_Problem to solve_: Only the lines from the line containing "PENAL FISCAL (145, 779)" to the end of the records, both included, belong in the answer, copied exactly.

(Screenshot grounding data)
Segment Open

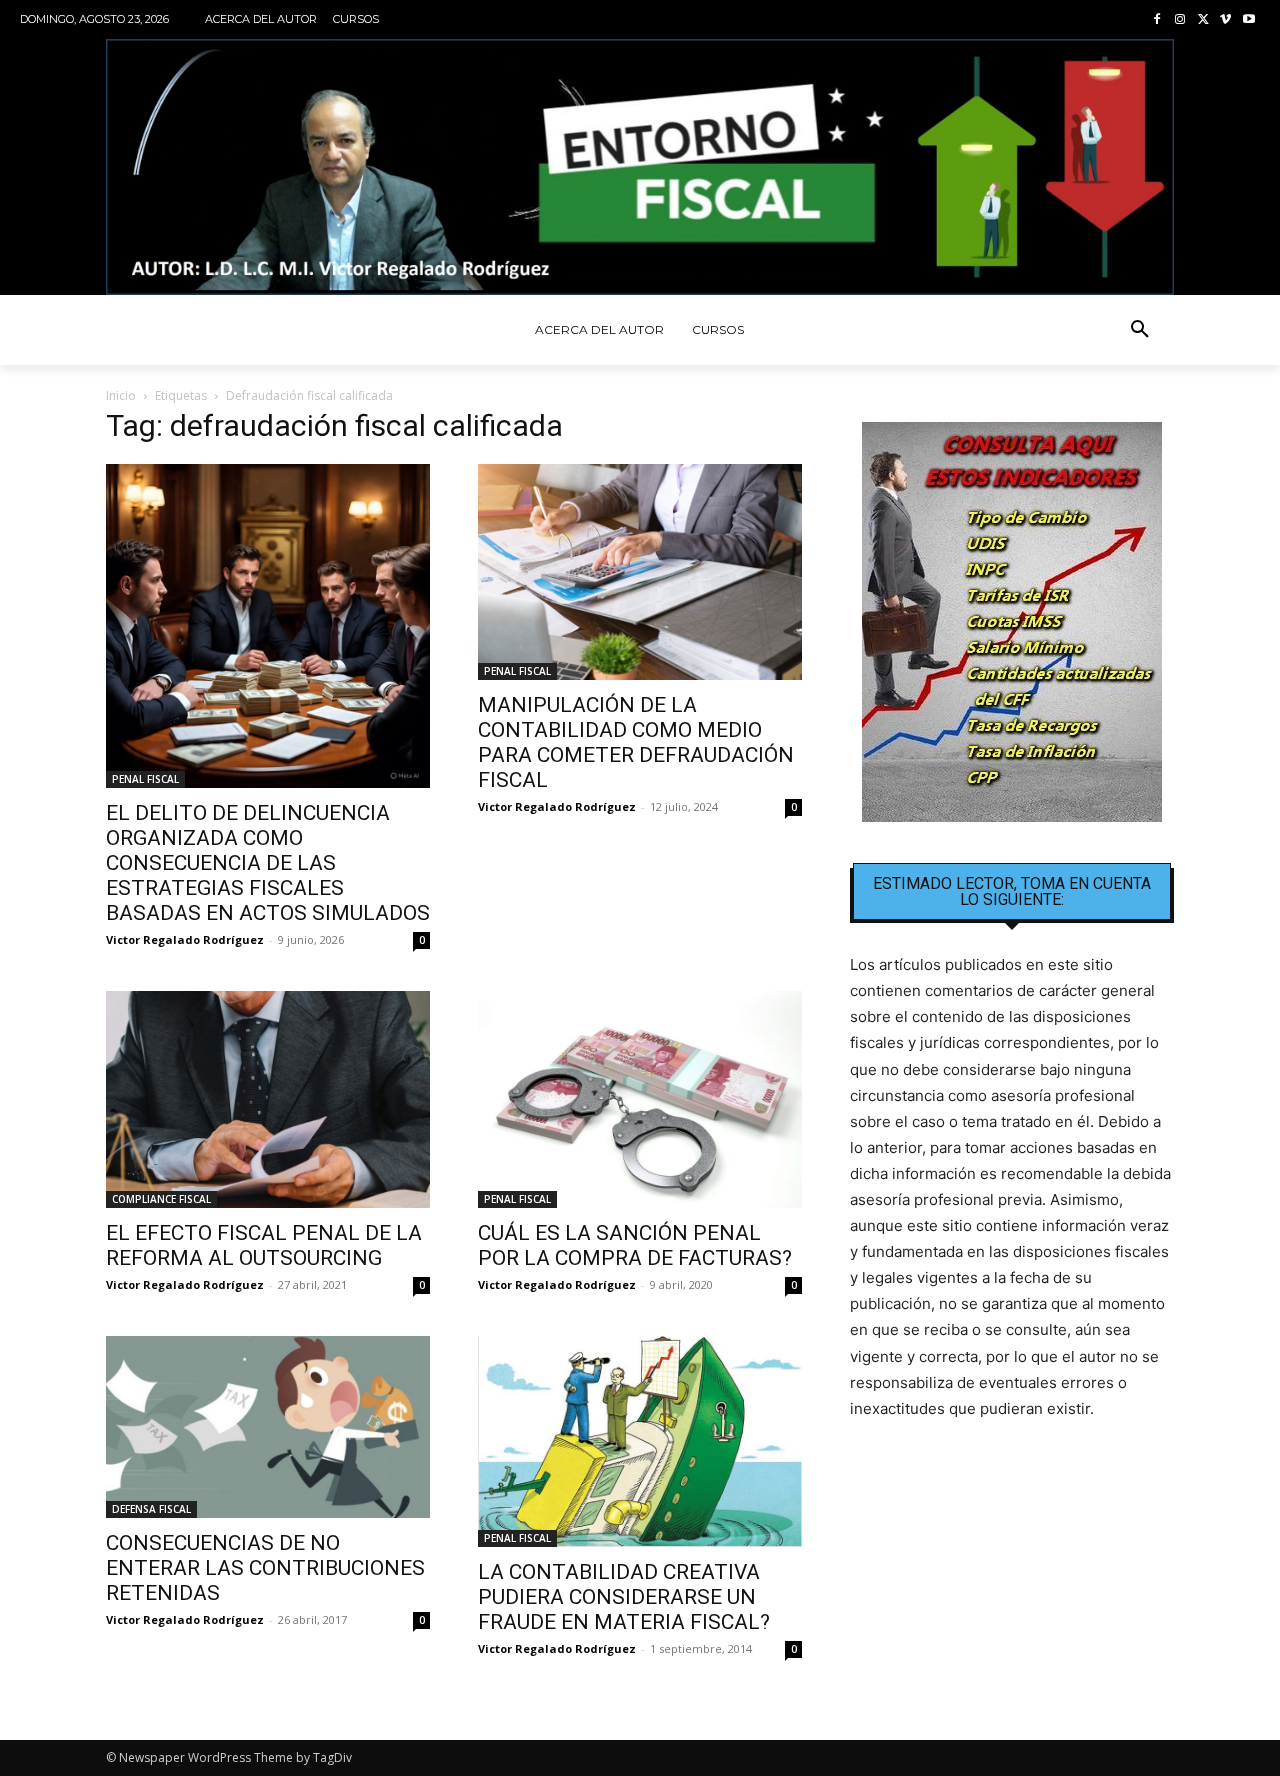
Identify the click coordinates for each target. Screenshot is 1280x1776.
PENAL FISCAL (145, 779)
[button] (1140, 330)
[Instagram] (1180, 20)
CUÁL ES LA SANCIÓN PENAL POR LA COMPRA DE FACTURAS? (635, 1245)
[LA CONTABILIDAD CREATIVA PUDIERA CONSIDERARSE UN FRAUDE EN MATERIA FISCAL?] (640, 1441)
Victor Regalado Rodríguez (185, 939)
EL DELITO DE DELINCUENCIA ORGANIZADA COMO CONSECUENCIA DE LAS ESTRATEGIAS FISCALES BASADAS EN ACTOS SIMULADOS (268, 863)
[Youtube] (1248, 20)
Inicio (121, 395)
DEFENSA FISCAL (151, 1509)
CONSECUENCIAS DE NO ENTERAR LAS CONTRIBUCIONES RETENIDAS (265, 1568)
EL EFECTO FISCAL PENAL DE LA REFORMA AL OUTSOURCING (264, 1245)
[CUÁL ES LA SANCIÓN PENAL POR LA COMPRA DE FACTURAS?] (640, 1099)
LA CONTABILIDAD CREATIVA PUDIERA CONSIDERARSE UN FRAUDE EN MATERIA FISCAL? (624, 1597)
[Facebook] (1157, 20)
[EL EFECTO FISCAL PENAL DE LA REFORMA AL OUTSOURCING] (268, 1099)
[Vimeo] (1225, 20)
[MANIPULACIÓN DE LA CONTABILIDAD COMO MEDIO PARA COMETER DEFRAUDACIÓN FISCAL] (640, 572)
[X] (1203, 20)
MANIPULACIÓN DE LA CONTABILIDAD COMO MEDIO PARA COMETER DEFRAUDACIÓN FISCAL (636, 742)
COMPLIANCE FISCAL (161, 1199)
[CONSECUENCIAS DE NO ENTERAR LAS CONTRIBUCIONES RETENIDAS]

Segment Closed

_Written answer_:
PENAL FISCAL (145, 779)
[button] (1140, 330)
[Instagram] (1180, 20)
CUÁL ES LA SANCIÓN PENAL POR LA COMPRA DE FACTURAS? (635, 1245)
[LA CONTABILIDAD CREATIVA PUDIERA CONSIDERARSE UN FRAUDE EN MATERIA FISCAL?] (640, 1441)
Victor Regalado Rodríguez (185, 939)
EL DELITO DE DELINCUENCIA ORGANIZADA COMO CONSECUENCIA DE LAS ESTRATEGIAS FISCALES BASADAS EN ACTOS SIMULADOS (268, 863)
[Youtube] (1248, 20)
Inicio (121, 395)
DEFENSA FISCAL (151, 1509)
CONSECUENCIAS DE NO ENTERAR LAS CONTRIBUCIONES RETENIDAS (265, 1568)
EL EFECTO FISCAL PENAL DE LA REFORMA AL OUTSOURCING (264, 1245)
[CUÁL ES LA SANCIÓN PENAL POR LA COMPRA DE FACTURAS?] (640, 1099)
LA CONTABILIDAD CREATIVA PUDIERA CONSIDERARSE UN FRAUDE EN MATERIA FISCAL? (624, 1597)
[Facebook] (1157, 20)
[EL EFECTO FISCAL PENAL DE LA REFORMA AL OUTSOURCING] (268, 1099)
[Vimeo] (1225, 20)
[MANIPULACIÓN DE LA CONTABILIDAD COMO MEDIO PARA COMETER DEFRAUDACIÓN FISCAL] (640, 572)
[X] (1203, 20)
MANIPULACIÓN DE LA CONTABILIDAD COMO MEDIO PARA COMETER DEFRAUDACIÓN FISCAL (636, 742)
COMPLIANCE FISCAL (161, 1199)
[CONSECUENCIAS DE NO ENTERAR LAS CONTRIBUCIONES RETENIDAS]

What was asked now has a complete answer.